Abbreviations of antibiotics: EFX enrofloxacin, DIF difloxacin, DX doxycycline, OTC oxytetracycline, CTC chlortetracycline, TYL tylosin, TIL tilmicosin, TVN tylvalosin, N neomycin, SPC spectinomycin, LCM lincomycin, TIA tiamulin, VAL valnemulin, FFC florfenicol

aAll strains were isolated from the trachea of the animals, abbreviations stand for: ch chicken, t turkey

bMYCAV194 is sub-clone of strain ULB02/T6 [41]

cMYCAV197 is sub-clone of strain IT2/A [41]

dMYCAV198 is sub-clone of strain ULB08/T3 [42]

The following antimicrobial agents were examined during the microbroth dilution tests: the fluoroquinolones: enrofloxacin and difloxacin; the aminocyclitol: spectinomycin; the aminoglycoside: neomycin; the lincosamide: lincomycin; the tetracyclines: doxycycline, oxytetracycline and chlortetracycline; the macrolides: tylosin and tilmicosin; the pleuromutilins: tiamulin and valnemulin; and the amphenicol: florfenicol; all products originated from VETRANAL, Sigma-Aldrich, Germany. Lincomycin and spectinomycin were applied in combination as well, in a ratio of 1:2. The macrolide tylvalosin (Aivlosin, ECO Animal Health Ltd., UK) was also included in the examinations. The antibiotics were diluted and stored according to the recommendations of Hannan [20]. Stock solutions of 1 mg/ml fluoroquinolones were prepared in 0.1 M NaOH; stock solution of 1 mg/ml florfenicol was prepared in 96% ethanol and in sterile distilled water; and the rest of the stock solutions of 1 mg/ml were prepared in sterile distilled water and stored at −70 °C. Freshly prepared two-fold dilutions were used in each microtest after checking the thawed antibiotic solutions for any visible changes in their consistency.

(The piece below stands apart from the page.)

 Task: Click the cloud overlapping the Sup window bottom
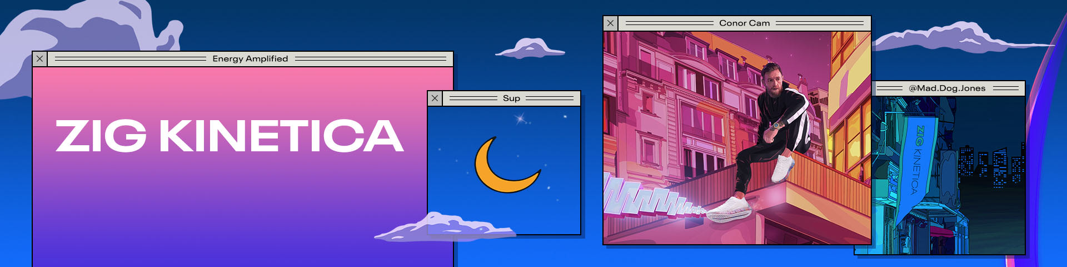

The concentration range of the antibiotics was selected to cover values previously suggested to reflect susceptibility, intermediate susceptibility or resistance to the tested agents or which were used in previous publications (Table 2), in details: 0.039–10 μg/ml for fluoroquinolones, doxycycline and pleuromutilins, 0.25–64 μg/ml for neomycin, spectinomycin, lincomycin, oxytetracycline, chlortetracycline and macrolides, 0.125–32 μg/ml for florfenicol and 0.25–64 μg/ml (0.083/0.167–21.333/42.666 μg/ml) for the combination of lincomycin and spectinomycin.

Table 2

Summary of MIC range, MIC50 and MIC90 values (μg/ml) of the isolated Mycoplasma synoviae strains with the suggested non-official breakpoints (in μg/ml; S: susceptible, R: resistant) and MIC values for the type strain WVU1853

	Non-official breakpoints	WVU1853 initial	WVU1853 final	Range initial	Range final	MIC50 initial	MIC50 final	MIC90 initial	MIC90 final
Fluoroquinolones
Enrofloxacin	S ≤ 0.5; R ≥ 2 [5]	0.312	1.25	0.312 – >10	0.312 – >10	1.25	1.25	>10	>10
Difloxacin	S ≤ 0.5; R ≥ 4 [5]	1.25–2.5	1.25–2.5	0.625 – >10	0.625 – >10	2.5	2.5	10	>10
Aminocyclitol
Spectinomycin	S ≤ 2; R > 4 [28]	2	8	≤0.25–8	1–16	2	2	4	8
Aminoglycoside
Neomycin	S ≤ 4; R > 4 [25]	64 – >64	>64	4 – >64	8 – >64	32	>64	>64	>64
Lincosamide
Lincomycin	S ≤ 2; R ≥ 8 [43]	0.5	0.5	≤0.25 – >64	≤0.25 – >64	0.5	1	1	4
Tetracyclines
Doxycycline	S ≤ 4; R ≥ 16 [25]	≤0.039	0.156	≤0.039–0.312	0.078–1.25	0.078	0.156	0.312	0.625
Oxytetracycline	S ≤ 4; R ≥ 16 [5]	≤0.25	0.5	≤0.25–1	≤0.25–8	≤0.25	1	1	4
Chlortetracycline	S ≤ 4; R ≥ 16 [25]	0.5	1	≤0.25–8	≤0.25–16	0.5	2	2	8
Macrolides
Tylosin	S ≤ 1; R ≥ 4 [5]	≤0.25	≤0.25	≤0.25–2	≤0.25–8	≤0.25	≤0.25	≤0.25	≤0.25
Tilmicosin	S ≤ 8; R ≥ 32 [5]	≤0.25	≤0.25	≤0.25–64	≤0.25 – >64	≤0.25	≤0.25	1	2
Tylvalosin	S ≤ 0.5; R > 2 [28]	≤0.25	≤0.25	≤0.25–0.5	≤0.25–1	≤0.25	≤0.25	≤0.25	≤0.25
Pleuromutilins
Tiamulin	S ≤ 8; R ≥ 16 [7]	0.078	0.078	≤0.039–0.625	0.078–1.25	0.078	0.156	0.312	0.312
Valnemulin	S ≤ 0.125; R > 0.125 [25]	≤0.039	≤0.039	≤0.039	≤0.039	≤0.039	≤0.039	≤0.039	≤0.039
Amphenicol
Florfenicol	S ≤ 2; R ≥ 8 [25]	1–2	1–4	0.5–8	1–16	4	8	8	8
Combination
Lincomycin: Spectinomycin	S ≤ 2(0.666/1.334); R > 4(1.332/2.668) [25]	1 (0.333/0.667)	1–2 (0.333/0.667–0.666/1.334)	0.5–2 (0.167/0.333–0.666/1.334)	0.5–4 (0.167/0.333–1.332/2.668)	1 (0.333/0.667)	1 (0.333/0.667)	2 (0.666/1.334)	2 (0.666/1.334)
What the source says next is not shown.